*24. Bölüm*

Depuis le début
                                    

-Onun yerini sana asla söylemeyeceğim. '

Annesinin salondan çıkıp gitmesinin ardından öfke içinde dakikalarca düşünmüştü Aras. Eğer Zeynep hanım kimsesiz bir kıza yardım etmek için kolları sıvadıysa onu başı boş bırakmamış, çok güvendiği birine emanet etmişti. Kendi yanında olmadığına göre bu kişi yalnızca süt annesi Tevhide hanım olabilirdi. Çanakkale tarafında ufak bir köyde yaşayan yaşlı kadın senelerdir yalnızdı ne de olsa. Bulduğu seçenek ile fırladı çıktı konaktan. Yüzünde belirsiz de olsa mağrur bir gülüş asılıydı. Onu bulmuştu. Ve bu kovalambaç sona ermişti.

Kucağındaki çanta ile dönüp dönüp arabanın çıkmak üzere olduğu köye baktı Hümeyra. Yaşlarla doluydu denizden gözleri. Haftalardır kaldığı bu yere, can yoldaşı olduğu Tevhide teyzeye çok alışmış, onun sıcacık sevgisi babaannesi ve Halide teyzeyi anımsatmıştı yanında geçirdiği günlerde. Bu yüzden ayrılık çok zor geliyordu. Lakin mecburdu. Zoraki bir evliliğe boyun eğmemek için mecbur...
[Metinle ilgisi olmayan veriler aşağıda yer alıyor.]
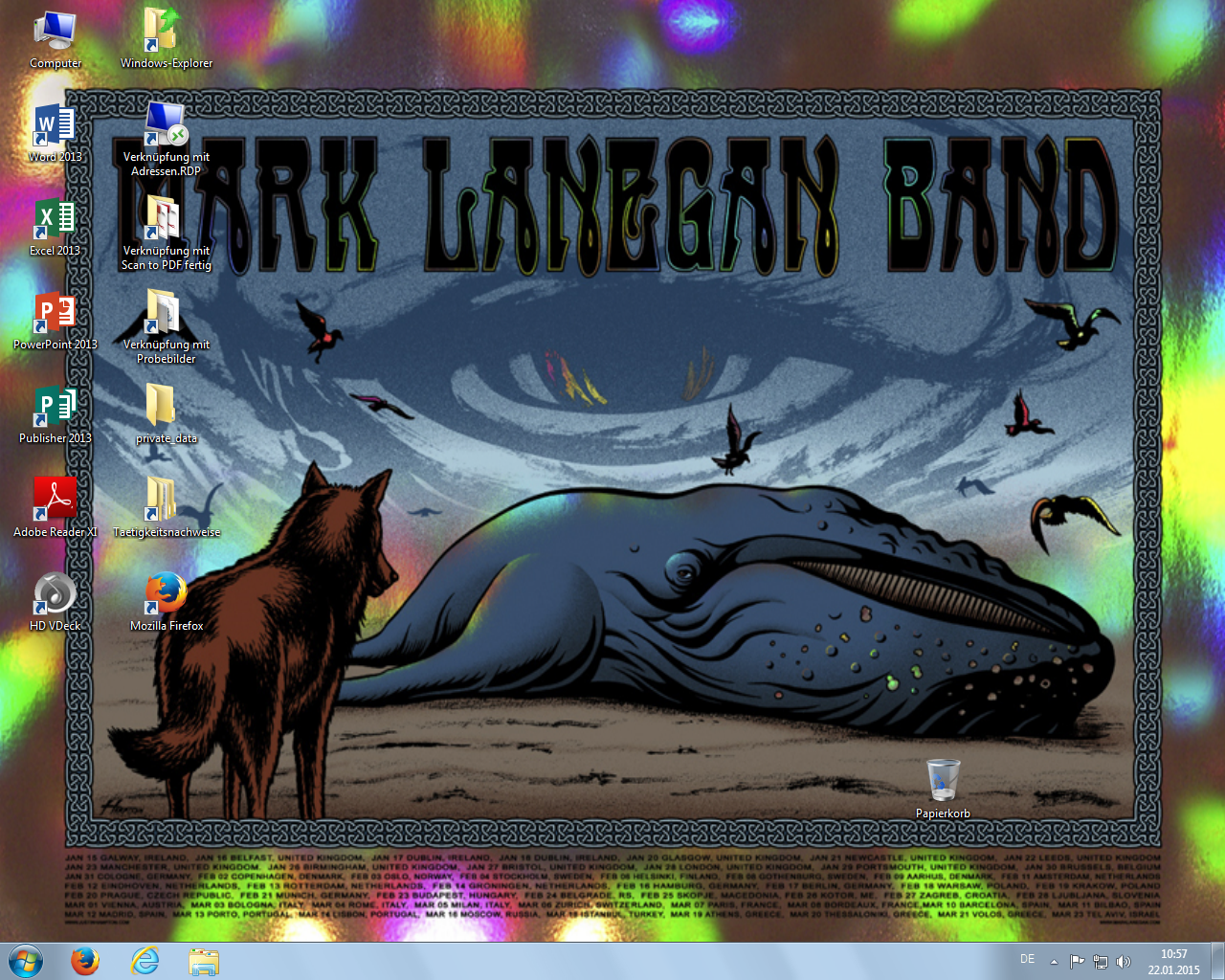
Task: Click the Papierkorb recycle bin
Action: click(943, 781)
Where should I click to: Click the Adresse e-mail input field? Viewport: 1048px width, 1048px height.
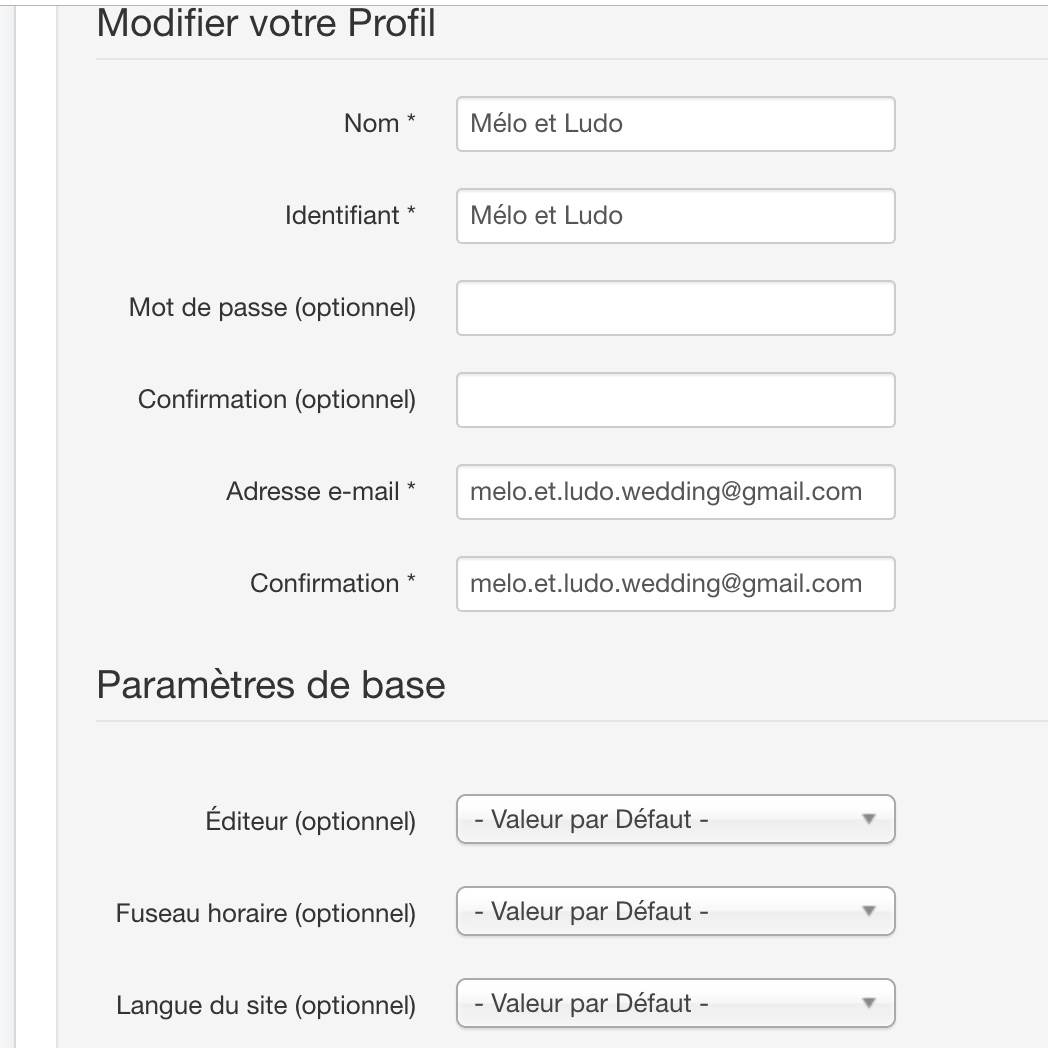click(x=675, y=492)
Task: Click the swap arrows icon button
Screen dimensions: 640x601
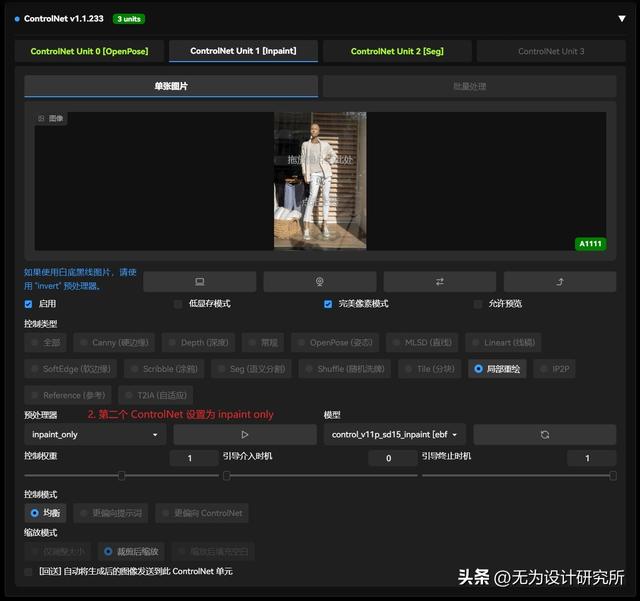Action: (x=439, y=282)
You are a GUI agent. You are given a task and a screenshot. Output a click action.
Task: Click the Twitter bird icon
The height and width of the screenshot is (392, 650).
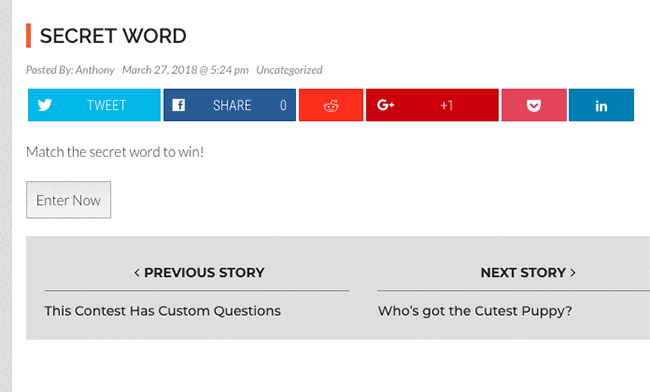[x=44, y=105]
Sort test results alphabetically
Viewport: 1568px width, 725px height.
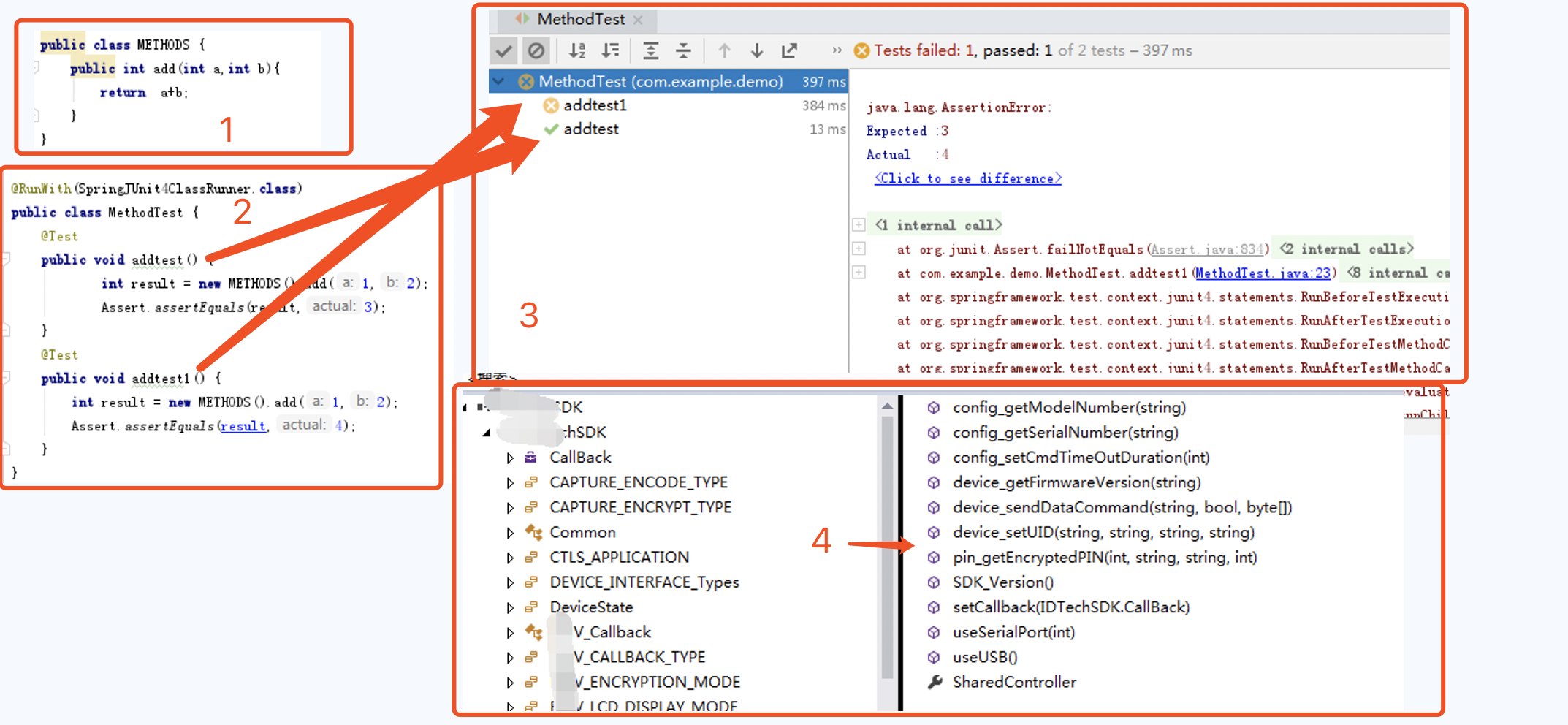[x=577, y=50]
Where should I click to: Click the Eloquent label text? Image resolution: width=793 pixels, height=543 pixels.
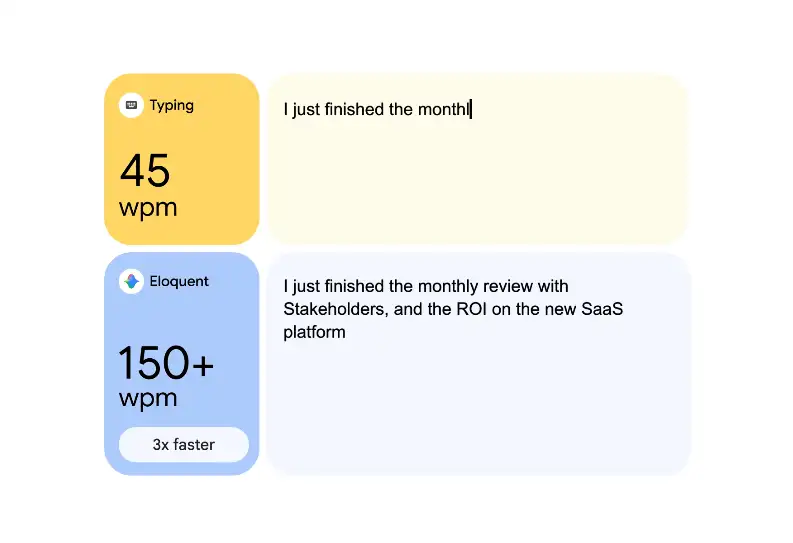click(179, 281)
Herşey saatler evvel Zeynep hanımın ona verdiği telefonu yana yakıla araması ile başlamıştı. Aras onu arıyordu. Dahası, ona yardım edenin Zeynep hanım olduğunu öğrenmiş ve süt anne Tevhide hanımın evine gelmesi an meselesiydi. Çarçabuk toparlanıvermişti Hümeyra. Ne yapacağını, nereye gideceğini bilmiyordu ancak ayrılmalıydı bir an evvel buradan. Sonunda Tevhide hanımın ricası üzerine köydeki ahbabından dönen bu hanımın arabasına binmişti. İstikamet Tevhide teyzenin yeğeninin eviydi onun için. Kadın sağolsun onu en yakın terminale bırakmayı kabul etmişti. Mahcup hissetse de kabul etmişti bu yardımı. Ve şimdi köyden çıkıp ana yola girmişlerdi bile.

Bakışları arabanın sarsıntısı ile yola çevrildi. Derinlere dalmıştı yine. Ve yine Emir'i hatırlamış, yine burnunun direği sızlamıştı. Öyle çok özlemişti ki canının bu hasret ile acı çektiğini hissediyordu. Lakin yapacak bir şey yoktu. Yutkunarak başını cama dayadı. Yanındaki kadın çalan telefonunu açmış hararetli bir konuşma yapıyordu. Hümeyra'nın ise aklında, kalbinde tek bir isim vardı. Emir... Kalbinin sahibi Emir... Unutmalıydı artık onu. Aylar evvel evlenmiş olmalıydı. Allah bilir belki de baba olmaya hazırlanıyordu. Yanağına damlayan bir gözyaşı tanesi ile burukca tebessüm etti. Nasıl yakışırdı ona babalık...

Derken dikleşti yerinde birden. Düşünmemeliydi onu. Başkasına helal kılınmış bir adamı daha fazla aklında tutmamalıydı. Artık hayatına devam etmeliydi. Rabbinin ona verdiği imtihanları güzelce geçmeli, amaçladığı gibi iyi bir insan olmalıydı. Hatta saliha bir hanım... Ellerini kucağında birleştirdi. Daha fazla birilerinin omuzuna yaslanıp devam edemezdi. Dik durmalı ve kendi başına birşeyler yapmalı. Dönüp göz ucuyla telefonu henüz kapatan kadına baktı.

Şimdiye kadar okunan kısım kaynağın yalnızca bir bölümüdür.